The skeletal function of non-genic nuclear DNA: new evidence from ancient cell chimaeras

摘要

DNA can be divided functionally into three categories: (1) genes, which code for proteins or specify non-messenger RNAs; (2) semons, short specific sequences involved in the replication, segregation, recombination or specific attachments of chromosomes, or chromosome regions (e.g. loops or domains) or selfish genetic elements; (3) secondary DNA which does not function by means of specific sequences. Probably more than 90percent of DNA in the biosphere is secondary DNA in the nuclei of plants and phytoplankton. The amount of genic DNA is related t the complexity of the organism, whereas the amount of secondary DNA increases proportionally with cell volume, not with complexity. This correlation is most simply explained by the skeletal DNA hypothesis, according to which nuclear DNA functions as the basic framework for the assembly of the nucleus and the total genomic DNA content functions (together with relatively invariant folding rules) in determining nuclear volumes.

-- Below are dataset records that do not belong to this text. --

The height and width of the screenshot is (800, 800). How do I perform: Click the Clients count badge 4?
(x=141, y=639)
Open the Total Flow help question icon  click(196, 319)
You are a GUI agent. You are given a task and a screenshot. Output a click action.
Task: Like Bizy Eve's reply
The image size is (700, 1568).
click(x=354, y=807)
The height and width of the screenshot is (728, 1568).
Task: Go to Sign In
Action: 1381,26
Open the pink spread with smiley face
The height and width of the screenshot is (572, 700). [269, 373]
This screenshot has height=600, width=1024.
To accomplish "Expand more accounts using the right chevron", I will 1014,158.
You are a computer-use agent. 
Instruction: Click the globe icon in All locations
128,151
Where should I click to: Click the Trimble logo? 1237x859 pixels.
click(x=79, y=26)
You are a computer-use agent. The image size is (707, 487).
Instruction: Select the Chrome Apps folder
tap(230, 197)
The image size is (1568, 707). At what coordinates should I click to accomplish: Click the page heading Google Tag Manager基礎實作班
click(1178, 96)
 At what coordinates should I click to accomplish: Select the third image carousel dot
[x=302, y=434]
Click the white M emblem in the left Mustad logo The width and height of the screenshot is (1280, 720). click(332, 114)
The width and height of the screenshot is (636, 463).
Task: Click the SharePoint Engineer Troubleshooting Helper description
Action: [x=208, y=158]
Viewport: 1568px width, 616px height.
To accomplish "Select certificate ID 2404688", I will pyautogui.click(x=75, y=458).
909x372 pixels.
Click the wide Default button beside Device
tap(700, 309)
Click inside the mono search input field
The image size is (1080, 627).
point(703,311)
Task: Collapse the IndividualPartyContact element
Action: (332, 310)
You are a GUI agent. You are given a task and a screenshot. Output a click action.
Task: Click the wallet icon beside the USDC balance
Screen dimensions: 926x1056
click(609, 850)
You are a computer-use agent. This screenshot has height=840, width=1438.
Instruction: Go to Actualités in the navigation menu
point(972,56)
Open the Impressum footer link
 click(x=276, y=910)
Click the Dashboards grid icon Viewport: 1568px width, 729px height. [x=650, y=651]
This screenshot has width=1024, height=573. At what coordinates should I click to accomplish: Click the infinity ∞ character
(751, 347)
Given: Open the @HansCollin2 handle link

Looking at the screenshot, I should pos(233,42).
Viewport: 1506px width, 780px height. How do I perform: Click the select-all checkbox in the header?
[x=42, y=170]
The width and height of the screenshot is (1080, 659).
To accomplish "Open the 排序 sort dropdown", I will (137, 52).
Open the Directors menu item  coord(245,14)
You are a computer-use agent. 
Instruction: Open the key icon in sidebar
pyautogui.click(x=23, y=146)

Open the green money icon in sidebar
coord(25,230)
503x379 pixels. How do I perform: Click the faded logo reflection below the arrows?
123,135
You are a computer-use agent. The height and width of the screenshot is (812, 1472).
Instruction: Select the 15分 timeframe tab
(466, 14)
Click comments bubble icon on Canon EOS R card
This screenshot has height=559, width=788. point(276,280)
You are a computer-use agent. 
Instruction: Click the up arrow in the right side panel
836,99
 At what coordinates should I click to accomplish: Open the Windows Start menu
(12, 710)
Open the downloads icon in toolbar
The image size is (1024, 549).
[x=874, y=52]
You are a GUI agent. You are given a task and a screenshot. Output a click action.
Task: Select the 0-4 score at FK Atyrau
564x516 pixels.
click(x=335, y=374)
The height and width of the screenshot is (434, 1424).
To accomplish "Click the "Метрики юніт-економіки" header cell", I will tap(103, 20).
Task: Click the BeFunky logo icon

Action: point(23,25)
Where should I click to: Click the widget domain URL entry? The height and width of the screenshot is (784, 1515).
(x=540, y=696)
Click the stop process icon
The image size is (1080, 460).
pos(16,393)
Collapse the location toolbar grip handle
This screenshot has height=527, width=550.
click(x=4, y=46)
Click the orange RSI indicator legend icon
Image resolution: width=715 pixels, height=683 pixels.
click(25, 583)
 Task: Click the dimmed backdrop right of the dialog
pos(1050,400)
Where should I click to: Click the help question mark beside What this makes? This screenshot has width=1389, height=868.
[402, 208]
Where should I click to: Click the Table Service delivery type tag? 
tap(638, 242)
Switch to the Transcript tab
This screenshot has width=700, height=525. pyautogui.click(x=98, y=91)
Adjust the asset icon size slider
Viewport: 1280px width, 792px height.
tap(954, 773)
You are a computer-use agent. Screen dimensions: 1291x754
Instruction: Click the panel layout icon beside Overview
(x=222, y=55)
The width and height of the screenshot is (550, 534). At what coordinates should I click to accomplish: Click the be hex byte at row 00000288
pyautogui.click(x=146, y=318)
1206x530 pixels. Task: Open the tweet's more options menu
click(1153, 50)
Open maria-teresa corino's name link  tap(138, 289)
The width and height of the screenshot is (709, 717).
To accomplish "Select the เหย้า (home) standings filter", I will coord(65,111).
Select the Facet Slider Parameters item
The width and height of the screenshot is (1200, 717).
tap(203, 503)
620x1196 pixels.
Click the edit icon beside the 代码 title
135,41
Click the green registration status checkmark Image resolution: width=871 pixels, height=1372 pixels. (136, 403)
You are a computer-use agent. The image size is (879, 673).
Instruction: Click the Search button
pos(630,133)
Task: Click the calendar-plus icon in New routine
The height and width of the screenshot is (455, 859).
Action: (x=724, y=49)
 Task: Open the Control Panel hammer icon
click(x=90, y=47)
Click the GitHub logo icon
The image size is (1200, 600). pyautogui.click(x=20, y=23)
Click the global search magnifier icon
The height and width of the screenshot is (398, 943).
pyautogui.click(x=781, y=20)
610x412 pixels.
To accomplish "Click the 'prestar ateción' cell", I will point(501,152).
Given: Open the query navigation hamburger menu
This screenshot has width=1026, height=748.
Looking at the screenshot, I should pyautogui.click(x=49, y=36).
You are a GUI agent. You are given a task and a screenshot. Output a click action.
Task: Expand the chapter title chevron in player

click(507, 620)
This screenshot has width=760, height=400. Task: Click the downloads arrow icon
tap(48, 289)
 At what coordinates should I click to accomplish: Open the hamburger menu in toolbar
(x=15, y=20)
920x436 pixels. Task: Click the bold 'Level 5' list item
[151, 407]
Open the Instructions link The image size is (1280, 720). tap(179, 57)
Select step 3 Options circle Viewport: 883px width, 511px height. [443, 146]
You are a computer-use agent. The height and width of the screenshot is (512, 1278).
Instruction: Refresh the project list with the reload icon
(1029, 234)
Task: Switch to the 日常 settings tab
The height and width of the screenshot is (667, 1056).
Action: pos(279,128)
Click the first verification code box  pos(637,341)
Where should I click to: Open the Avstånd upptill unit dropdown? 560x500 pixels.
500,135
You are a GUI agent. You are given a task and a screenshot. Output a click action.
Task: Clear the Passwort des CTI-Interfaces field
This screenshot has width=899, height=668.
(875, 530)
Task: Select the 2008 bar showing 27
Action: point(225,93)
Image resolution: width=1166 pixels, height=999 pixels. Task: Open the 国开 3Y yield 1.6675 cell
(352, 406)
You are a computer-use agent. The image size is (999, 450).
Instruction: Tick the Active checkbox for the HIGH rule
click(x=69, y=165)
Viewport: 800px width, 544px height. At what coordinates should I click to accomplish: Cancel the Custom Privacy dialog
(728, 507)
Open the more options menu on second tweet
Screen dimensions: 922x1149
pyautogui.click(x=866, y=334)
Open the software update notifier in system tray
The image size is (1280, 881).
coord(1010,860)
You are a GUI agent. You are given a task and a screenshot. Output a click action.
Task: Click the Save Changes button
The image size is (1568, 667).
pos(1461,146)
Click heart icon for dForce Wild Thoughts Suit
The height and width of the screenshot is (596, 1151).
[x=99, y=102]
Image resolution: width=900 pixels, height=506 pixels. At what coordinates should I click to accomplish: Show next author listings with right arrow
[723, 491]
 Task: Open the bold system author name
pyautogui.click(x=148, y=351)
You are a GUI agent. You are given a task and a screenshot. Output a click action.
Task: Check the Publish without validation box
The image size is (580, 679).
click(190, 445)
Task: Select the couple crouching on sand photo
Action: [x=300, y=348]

Balanced growth during the cell cycle requires that the cytonuclear ratio is basically constant irrespective of cell volume; thus nuclear volumes, and therefore the overall genome size, has to be evolutionarily adjusted to changing cell volumes for optimal function. Since bacteria, mitochondria, chloroplasts and viruses have no nuclear envelope, the skeletal DNA hypothesis simply explains why secondary DNA is essentially absent from them but present in large cell nuclei. Hitherto it has been difficult to refute the alternative hypothesis that nuclear secondary DNA accumulates merely by mutation pressure (whether "junk" or selfish DNA), and that selection for economy is not strong enough to eliminate it, whereas accumulation in mitochondria and plastids is prevented by intracellular replicative competition between their multiple genomes.